¹Masaryk University, Faculty of Informatics, Botanicka 68a, 60200 Brno, Czech Republic

lexa@fi.muni.cz

Protein structure prediction from sequence is a very important problem that has not been solved satisfactorily yet. Prediction is possible for some sequences by the means of homology modelling, threading, fragment assembly or ab-initio modelling. An important step of any prediction method is preprocessing of the analyzed sequence to recognize the presence of possible domains. If domains can be identified, the problem can be split into a set of simpler problems, each dealing with one domain separately. Domains often contain typical regions of sequence similarity to other proteins containing the same domain, therefore similarity searches represent a natural approach to domain identification. This has been used, for example, in the construction of the ProDom database of protein domains [1]. Unfortunately, many sequences lack sequence similarity to existing proteins, and domains can not be identified this way. An alternative method based on a statistic recognizing interdomain regions, rather then the domains themselves, predicts domain boundaries from the amino acid compostion of the analyzed sequence regardless of the presence or absense of sequence similarity [2]. Another method predicts the boundaries of domains by considering the hydrophobicity of aminoacids and their likelihood to occur inside or outside a typical globular domain [3].

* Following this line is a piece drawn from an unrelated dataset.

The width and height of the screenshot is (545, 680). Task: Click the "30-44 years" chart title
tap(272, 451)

In this contribution, I present a new approach to domain prediction. While based on sequence similarity as some previous methods, it only relies on very short segments of sequence similarity that might be considered noise by many other methods. The novelty and potential power of this method lies in the subsequent analysis of the identified short similarities. These are considered in pairs ocurring along the analysed sequence. Pairs that are found correlated in a large protein database are assumed to have some common function (structural or other) in the protein. As such, they are much more likely to exist within a single domain, since domains are often considered to be units of elementary functions. Regions of the analyzed sequence spanned by many such correlated pairs are then evaluated as domain candidates. Regions with a minimal number of spanning correlations are predicted to be domain boundaries. Compared to previously reported version of this approach [4], a clustering step has been added to the analysis, to enable detection of non-contiguous domains.

The new method is being tested against a database of proteins with known domain composition. Other methods will be compared to our methods and the results presented.

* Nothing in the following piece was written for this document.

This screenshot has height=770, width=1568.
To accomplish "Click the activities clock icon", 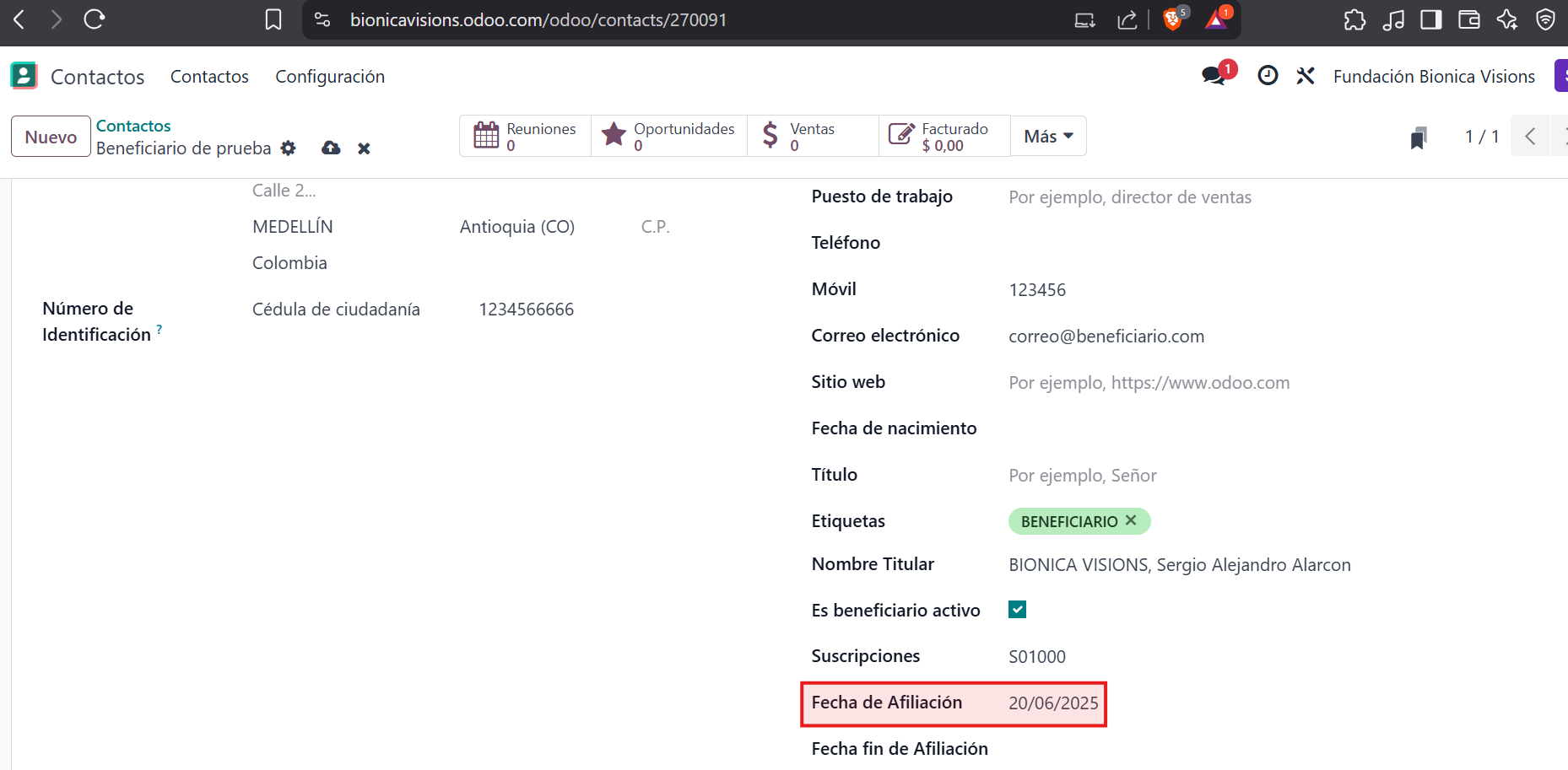I will [1267, 76].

1. F. Servant, C. Bru, S. Carrere, E. Courcelle, J. Gouzy, D. Peyruc, D. Kahn, ProDom: automated clustering of homologous domains, Briefings in Bioinformatics, 3, (2002), 246-251.

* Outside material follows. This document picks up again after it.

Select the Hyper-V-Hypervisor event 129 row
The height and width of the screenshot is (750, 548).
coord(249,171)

2. M. Dumontier, R. Yao, H.J. Feldman, C.W.V. Hogue, Armadillo: domain boundary prediction by amino acid composition Journal of Molecular Biology, 350, (2005), 1061-1073.

3. R.A. George, K. Lin, J. Heringa, Scooby-domain: prediction of globular domains in protein sequence, Nucleic Acid Research, 33, (2005), W160-W163.

4. M. Lexa, G. Valle, Combining rapid word searches with segment-to-segment alignment for sensitive similarity detection, domain identification and structural modelling, Proceedings of the Bioinformatics Italian Society Meeting Padova 26-27 March 2004, (2004), A66.